Your assignment: Having read the entries, repeat all of them exactly.

◇ ◇ ◇ ◇ ◇ ◇ ◇

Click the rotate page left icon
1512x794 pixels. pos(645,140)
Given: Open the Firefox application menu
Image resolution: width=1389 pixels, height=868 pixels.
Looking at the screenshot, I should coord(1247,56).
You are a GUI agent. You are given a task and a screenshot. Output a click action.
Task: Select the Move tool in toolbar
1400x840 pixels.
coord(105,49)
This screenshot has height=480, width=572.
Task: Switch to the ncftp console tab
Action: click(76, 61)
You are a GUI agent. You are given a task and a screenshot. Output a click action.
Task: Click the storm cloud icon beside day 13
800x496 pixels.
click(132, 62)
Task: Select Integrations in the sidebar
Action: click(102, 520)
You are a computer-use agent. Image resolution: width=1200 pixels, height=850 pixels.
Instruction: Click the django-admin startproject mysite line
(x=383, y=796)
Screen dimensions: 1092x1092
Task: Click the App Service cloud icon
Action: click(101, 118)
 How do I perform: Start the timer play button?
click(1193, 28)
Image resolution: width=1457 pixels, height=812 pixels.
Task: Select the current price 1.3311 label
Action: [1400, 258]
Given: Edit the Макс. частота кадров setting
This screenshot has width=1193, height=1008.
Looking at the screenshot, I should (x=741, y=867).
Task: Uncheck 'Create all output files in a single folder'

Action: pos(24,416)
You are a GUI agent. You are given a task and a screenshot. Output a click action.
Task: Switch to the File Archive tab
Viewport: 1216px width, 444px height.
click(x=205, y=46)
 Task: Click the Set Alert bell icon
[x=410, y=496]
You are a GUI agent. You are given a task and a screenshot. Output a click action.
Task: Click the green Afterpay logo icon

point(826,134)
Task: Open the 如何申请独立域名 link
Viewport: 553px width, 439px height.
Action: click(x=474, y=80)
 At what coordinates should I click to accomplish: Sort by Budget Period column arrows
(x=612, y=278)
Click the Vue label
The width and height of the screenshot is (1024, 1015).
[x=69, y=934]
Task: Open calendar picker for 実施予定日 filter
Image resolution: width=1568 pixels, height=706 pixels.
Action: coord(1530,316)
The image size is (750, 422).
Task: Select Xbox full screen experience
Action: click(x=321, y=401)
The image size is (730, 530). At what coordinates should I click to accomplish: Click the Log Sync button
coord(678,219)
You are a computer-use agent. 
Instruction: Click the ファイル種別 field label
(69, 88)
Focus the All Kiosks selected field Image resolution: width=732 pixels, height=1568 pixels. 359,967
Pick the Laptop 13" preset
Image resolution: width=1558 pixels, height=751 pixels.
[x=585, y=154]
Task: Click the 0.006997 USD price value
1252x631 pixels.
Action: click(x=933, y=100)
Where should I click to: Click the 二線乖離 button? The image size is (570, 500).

◇ ◇ ◇ ◇ ◇ ◇ ◇

Written solution:
Click the rotate page left icon
1512x794 pixels. pos(645,140)
Given: Open the Firefox application menu
Image resolution: width=1389 pixels, height=868 pixels.
Looking at the screenshot, I should coord(1247,56).
You are a GUI agent. You are given a task and a screenshot. Output a click action.
Task: Select the Move tool in toolbar
1400x840 pixels.
coord(105,49)
This screenshot has height=480, width=572.
Task: Switch to the ncftp console tab
Action: click(76, 61)
You are a GUI agent. You are given a task and a screenshot. Output a click action.
Task: Click the storm cloud icon beside day 13
800x496 pixels.
click(132, 62)
Task: Select Integrations in the sidebar
Action: click(102, 520)
You are a computer-use agent. Image resolution: width=1200 pixels, height=850 pixels.
Instruction: Click the django-admin startproject mysite line
(x=383, y=796)
Screen dimensions: 1092x1092
Task: Click the App Service cloud icon
Action: click(101, 118)
 How do I perform: Start the timer play button?
click(1193, 28)
Image resolution: width=1457 pixels, height=812 pixels.
Task: Select the current price 1.3311 label
Action: [1400, 258]
Given: Edit the Макс. частота кадров setting
This screenshot has width=1193, height=1008.
Looking at the screenshot, I should (x=741, y=867).
Task: Uncheck 'Create all output files in a single folder'

Action: pos(24,416)
You are a GUI agent. You are given a task and a screenshot. Output a click action.
Task: Switch to the File Archive tab
Viewport: 1216px width, 444px height.
click(x=205, y=46)
 Task: Click the Set Alert bell icon
[x=410, y=496]
You are a GUI agent. You are given a task and a screenshot. Output a click action.
Task: Click the green Afterpay logo icon

point(826,134)
Task: Open the 如何申请独立域名 link
Viewport: 553px width, 439px height.
Action: click(x=474, y=80)
 At what coordinates should I click to accomplish: Sort by Budget Period column arrows
(x=612, y=278)
Click the Vue label
The width and height of the screenshot is (1024, 1015).
[x=69, y=934]
Task: Open calendar picker for 実施予定日 filter
Image resolution: width=1568 pixels, height=706 pixels.
Action: coord(1530,316)
The image size is (750, 422).
Task: Select Xbox full screen experience
Action: click(x=321, y=401)
The image size is (730, 530). At what coordinates should I click to accomplish: Click the Log Sync button
coord(678,219)
You are a computer-use agent. 
Instruction: Click the ファイル種別 field label
(69, 88)
Focus the All Kiosks selected field Image resolution: width=732 pixels, height=1568 pixels. 359,967
Pick the Laptop 13" preset
Image resolution: width=1558 pixels, height=751 pixels.
[x=585, y=154]
Task: Click the 0.006997 USD price value
1252x631 pixels.
Action: click(x=933, y=100)
Where should I click to: Click the 二線乖離 button? The image size is (570, 500).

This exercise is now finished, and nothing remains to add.